Today, 28 April, is designated as the Workers’ Memorial Day by the International Labour Organisation (ILO).

There are over two million fatal workplace accidents around the world each year, many of them sadly preventable. 100,000 die of asbestos-related illnesses alone.

Services are being held around the world to remember those who have lost their lives to workplace accidents.

I attended the one in Sydney. The peak union body here, Unions NSW, has done a fine job of elevating the day above partisan and sectarian divisions. The service was co-presided over by a rabbi, imam, priest and minister. State Government Ministers from the right-leaning Liberal Party and their counterparts from the left-leaning Labor Party were in attendance. Unions and industry groups were both in attendance.

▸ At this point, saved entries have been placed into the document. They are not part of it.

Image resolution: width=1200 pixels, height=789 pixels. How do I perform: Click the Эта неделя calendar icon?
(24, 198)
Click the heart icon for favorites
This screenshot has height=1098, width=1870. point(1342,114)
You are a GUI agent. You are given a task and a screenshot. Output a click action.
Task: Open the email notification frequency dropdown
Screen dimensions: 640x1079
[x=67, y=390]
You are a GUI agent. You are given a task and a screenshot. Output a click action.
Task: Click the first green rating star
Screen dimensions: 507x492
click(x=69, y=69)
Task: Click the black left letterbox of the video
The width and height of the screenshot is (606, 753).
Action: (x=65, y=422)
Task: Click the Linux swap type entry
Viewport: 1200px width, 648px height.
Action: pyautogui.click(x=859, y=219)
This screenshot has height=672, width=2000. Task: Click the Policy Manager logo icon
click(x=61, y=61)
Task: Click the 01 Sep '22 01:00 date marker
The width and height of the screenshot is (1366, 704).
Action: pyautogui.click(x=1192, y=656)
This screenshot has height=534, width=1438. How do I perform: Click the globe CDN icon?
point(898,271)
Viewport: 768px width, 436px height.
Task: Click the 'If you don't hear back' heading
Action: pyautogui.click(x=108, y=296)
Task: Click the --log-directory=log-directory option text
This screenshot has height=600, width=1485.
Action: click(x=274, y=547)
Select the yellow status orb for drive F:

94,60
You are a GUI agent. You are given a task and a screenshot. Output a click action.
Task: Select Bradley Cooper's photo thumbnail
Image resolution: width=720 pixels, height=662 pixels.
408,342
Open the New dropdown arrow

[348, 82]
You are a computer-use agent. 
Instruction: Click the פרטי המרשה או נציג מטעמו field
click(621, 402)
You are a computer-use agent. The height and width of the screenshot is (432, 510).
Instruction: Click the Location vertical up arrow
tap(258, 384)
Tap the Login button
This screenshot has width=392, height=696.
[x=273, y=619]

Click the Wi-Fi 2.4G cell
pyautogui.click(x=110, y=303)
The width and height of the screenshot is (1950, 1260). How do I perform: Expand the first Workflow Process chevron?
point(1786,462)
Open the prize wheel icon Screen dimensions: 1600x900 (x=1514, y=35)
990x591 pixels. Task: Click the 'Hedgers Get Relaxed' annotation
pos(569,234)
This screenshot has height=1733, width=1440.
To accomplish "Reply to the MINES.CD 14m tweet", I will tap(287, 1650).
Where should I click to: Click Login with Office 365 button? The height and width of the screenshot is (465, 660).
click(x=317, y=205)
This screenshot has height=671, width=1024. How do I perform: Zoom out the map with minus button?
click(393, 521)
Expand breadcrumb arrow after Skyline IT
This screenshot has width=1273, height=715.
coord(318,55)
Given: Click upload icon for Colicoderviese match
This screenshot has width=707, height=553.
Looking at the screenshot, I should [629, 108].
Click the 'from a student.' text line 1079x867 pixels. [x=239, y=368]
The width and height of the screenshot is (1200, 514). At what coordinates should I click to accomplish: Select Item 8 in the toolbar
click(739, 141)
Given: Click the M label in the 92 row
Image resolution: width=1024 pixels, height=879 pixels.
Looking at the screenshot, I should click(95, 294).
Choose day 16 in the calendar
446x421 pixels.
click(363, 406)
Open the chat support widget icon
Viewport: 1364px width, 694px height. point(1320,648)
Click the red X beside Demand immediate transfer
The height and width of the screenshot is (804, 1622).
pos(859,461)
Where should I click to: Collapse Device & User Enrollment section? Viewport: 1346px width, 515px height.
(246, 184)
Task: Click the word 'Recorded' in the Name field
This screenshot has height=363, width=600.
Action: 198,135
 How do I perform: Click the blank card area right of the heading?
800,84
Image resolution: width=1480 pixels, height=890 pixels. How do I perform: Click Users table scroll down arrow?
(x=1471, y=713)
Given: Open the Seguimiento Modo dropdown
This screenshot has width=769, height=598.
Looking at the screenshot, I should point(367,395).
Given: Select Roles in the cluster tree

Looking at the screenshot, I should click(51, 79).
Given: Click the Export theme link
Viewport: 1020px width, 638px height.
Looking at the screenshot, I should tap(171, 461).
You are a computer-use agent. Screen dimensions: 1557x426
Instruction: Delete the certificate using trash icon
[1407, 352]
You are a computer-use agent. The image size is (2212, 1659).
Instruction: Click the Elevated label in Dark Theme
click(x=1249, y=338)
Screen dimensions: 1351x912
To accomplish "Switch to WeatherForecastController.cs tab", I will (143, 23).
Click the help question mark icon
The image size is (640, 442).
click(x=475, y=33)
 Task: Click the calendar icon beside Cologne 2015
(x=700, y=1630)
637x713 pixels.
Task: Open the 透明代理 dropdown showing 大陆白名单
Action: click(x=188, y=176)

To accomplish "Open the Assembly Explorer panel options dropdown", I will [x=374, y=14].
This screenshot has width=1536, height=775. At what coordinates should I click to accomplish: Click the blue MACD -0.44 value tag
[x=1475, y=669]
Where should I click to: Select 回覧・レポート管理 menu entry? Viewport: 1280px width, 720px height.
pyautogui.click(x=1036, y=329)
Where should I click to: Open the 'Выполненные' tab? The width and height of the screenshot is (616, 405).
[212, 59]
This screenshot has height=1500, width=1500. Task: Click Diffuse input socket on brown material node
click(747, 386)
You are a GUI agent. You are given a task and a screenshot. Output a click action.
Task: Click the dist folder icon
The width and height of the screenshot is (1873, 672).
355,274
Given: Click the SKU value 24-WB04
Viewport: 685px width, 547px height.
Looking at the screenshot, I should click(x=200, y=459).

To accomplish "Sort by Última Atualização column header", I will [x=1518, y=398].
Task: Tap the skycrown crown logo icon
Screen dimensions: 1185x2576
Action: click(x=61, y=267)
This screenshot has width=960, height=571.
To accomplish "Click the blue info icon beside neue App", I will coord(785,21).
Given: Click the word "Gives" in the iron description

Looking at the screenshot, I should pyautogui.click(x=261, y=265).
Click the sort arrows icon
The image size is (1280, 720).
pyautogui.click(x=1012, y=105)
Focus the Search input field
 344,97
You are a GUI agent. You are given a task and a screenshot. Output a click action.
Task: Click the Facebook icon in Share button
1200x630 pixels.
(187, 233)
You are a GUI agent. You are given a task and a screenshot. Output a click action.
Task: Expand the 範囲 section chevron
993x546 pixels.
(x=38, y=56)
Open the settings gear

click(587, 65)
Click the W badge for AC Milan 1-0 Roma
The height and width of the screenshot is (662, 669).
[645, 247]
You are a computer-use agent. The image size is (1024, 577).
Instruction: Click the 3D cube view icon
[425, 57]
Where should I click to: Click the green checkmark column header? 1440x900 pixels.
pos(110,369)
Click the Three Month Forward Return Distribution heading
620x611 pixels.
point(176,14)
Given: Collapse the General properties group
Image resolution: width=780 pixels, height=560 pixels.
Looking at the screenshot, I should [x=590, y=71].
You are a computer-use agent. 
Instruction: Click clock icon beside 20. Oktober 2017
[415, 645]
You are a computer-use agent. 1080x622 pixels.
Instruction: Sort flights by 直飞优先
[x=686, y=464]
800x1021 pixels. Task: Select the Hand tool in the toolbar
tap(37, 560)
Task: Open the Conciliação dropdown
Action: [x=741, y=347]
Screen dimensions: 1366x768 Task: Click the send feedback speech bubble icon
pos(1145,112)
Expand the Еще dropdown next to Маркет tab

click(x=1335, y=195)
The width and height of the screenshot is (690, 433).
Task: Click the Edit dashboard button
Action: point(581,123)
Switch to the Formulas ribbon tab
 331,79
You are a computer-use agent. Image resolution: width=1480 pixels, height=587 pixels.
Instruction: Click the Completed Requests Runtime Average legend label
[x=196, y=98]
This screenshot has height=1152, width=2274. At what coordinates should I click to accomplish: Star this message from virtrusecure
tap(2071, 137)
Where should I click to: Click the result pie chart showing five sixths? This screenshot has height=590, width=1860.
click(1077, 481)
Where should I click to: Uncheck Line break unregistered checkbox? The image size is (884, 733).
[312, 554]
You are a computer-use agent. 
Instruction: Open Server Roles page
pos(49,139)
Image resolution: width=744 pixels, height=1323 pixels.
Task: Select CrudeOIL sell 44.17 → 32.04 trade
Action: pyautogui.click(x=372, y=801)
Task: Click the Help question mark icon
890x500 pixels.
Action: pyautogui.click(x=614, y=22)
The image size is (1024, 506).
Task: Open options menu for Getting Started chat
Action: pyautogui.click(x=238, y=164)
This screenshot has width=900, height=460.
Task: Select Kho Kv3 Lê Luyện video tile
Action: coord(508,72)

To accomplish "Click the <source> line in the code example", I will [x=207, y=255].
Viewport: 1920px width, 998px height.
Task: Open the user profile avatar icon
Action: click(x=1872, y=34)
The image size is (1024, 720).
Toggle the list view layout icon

The commemoration was held before the ‘Memory Lines’ sculpture in Sydney’s Darling Harbour. The sculpture is located on the site where Australia’s first steam mill was constructed in 1813, powering a saw mill, grain mill and foundry. Symbolically it is the birthplace of Australia’s industrial revolution. (Despite its proximity to Sydney’s Central Business District, Darling Harbour was an industrial area right up until the early 1980s.)

The emotional focus of the service was the placing of flowers and mementos on the sculpture by families who had lost loved ones to workplace accidents in the previous year. It was very difficult to watch, like attending several funerals at once, however to turn away would be to turn away from the reality. Deaths at work are not statistics, they are the faces above and many more.